Igualdad desde la planificación
A pesar de las tres décadas de “mercados desregularizados, recortes de impuestos y reducción de prestaciones sociales”, Oxfam observa que Suecia todavía posee algunas de las políticas impositivas y de gasto público más progresistas del mundo, además de su defensa de la mujer en el lugar de trabajo es ejemplar, destacando especialmente el esfuerzo para reducir la brecha entre ricos y pobres.
Según detalla Crouch, desde 2014, con la elección de una coalición de centroizquierda formada por el Partido Social Demócrata y el Partido Verde, se intenta revertir “los recortes impositivos irresponsables”, y están aumentando las prestaciones para los desempleados, los enfermos y las familias con hijos.
También incrementó el impuesto sobre la renta para los que más tienen y trató de aumentar los impuestos a bancos, aerolíneas y accionistas, y estableció además una Comisión para la Igualdad en Salud, declarando que “las brechas en atención sanitaria evitables debían cerrarse en una generación”.

Gotemburgo Equitativa
En Gotemburgo, la capital industrial de Suecia, la nueva alcaldesa ha convertido a la lucha contra la desigualdad en su principal objetivo. “Para un político socialdemócrata, no hay mayor ambición que una sociedad igualitaria”, dice Ann-Sofie Hermansson (52 años), que antes de gobernar la ciudad trabajó como operaria de montacargas en Volvo.
“Se trata de decencia, pero también es bueno para la economía. Si aumentamos la igualdad, conseguimos más confianza y un crecimiento más sólido: es bueno para todos”, afirma.
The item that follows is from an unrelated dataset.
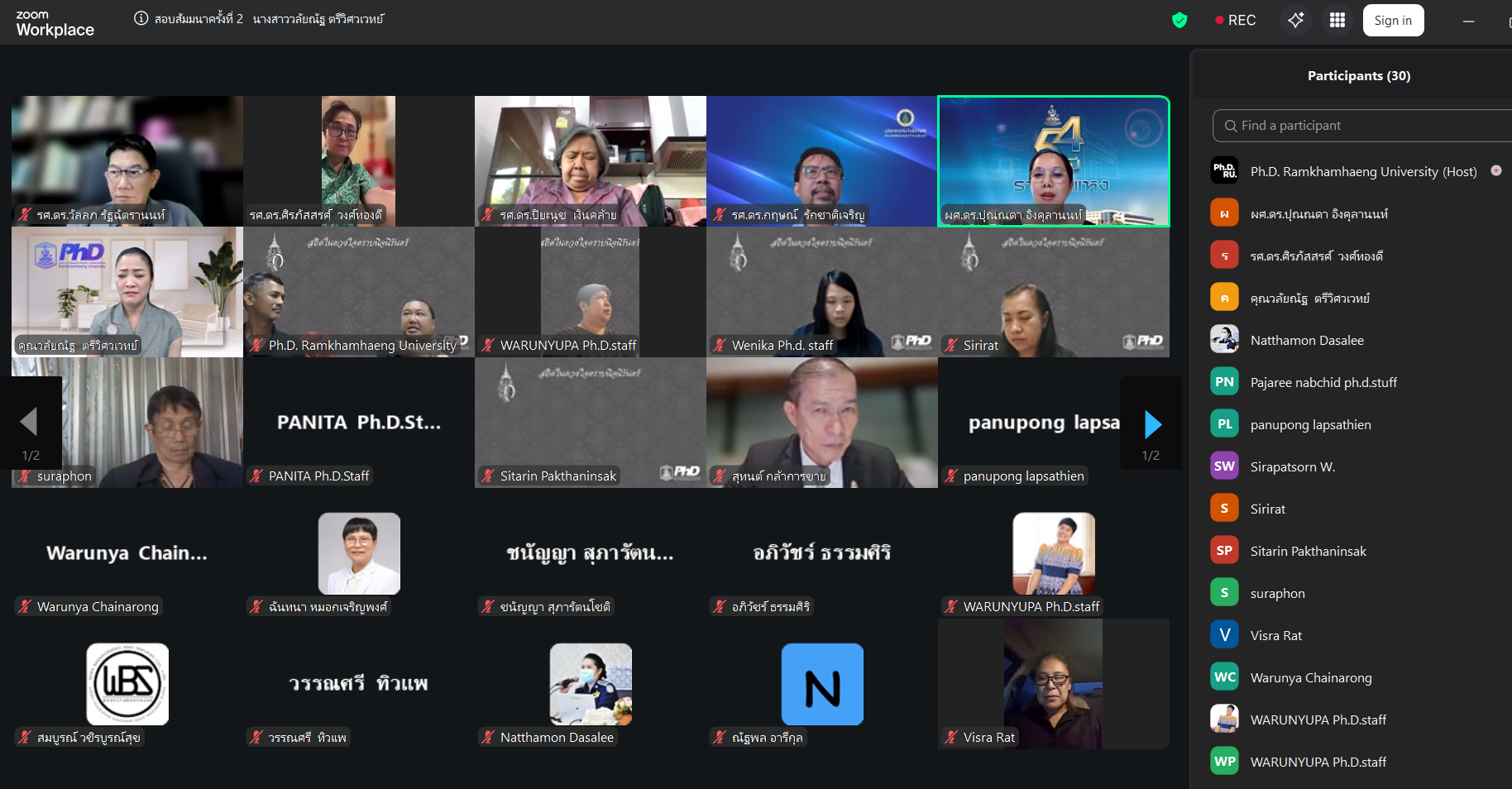
Task: Click the muted mic icon on Sirirat's tile
Action: click(951, 346)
El programa insignia de la alcaldesa, Gotemburgo Equitativa, promete inversiones de largo plazo para crear una ciudad más igualitaria.
La alcaldesa explica: “Durante muchos años hemos tenido programas para solucionar la desigualdad. Tomamos algo de dinero, llevamos a cabo un proyecto en la periferia de la ciudad y luego el dinero se acaba y el proyecto se detiene. La idea detrás de Gotemburgo Equitativa es no limitarnos a pequeños proyectos: tenemos que pensar en la igualdad todo el tiempo cuando planificamos”.
Se puede y se
debe hacer más
“Suecia parecería estar relativamente bien en términos de salud y desigualdad, pero nuestra hipótesis y la de muchos otros colegas suecos, es que se pueden hacer muchas más cosas”, dice el profesor Michael Marmot, líder de la comisión que redactó el influyente informe de la Organización Mundial de la Salud en el que se argumenta que las desigualdades en materia de salud podrían erradicarse en una sola generación.
Oxfam está de acuerdo con esta visión, y sugiere que incluso los países que encabezan su lista tienen margen para mejorar.
Más de dos tercios de los países incluidos en el índice de Oxfam están haciendo menos de la mitad de lo que podrían para reducir la desigualdad, dice el informe de la organización.
Mucha gente en Suecia también cree que la creciente brecha entre ricos y pobres no es algo inevitable. Una mentalidad que habría que transmitirla alrededor del mundo.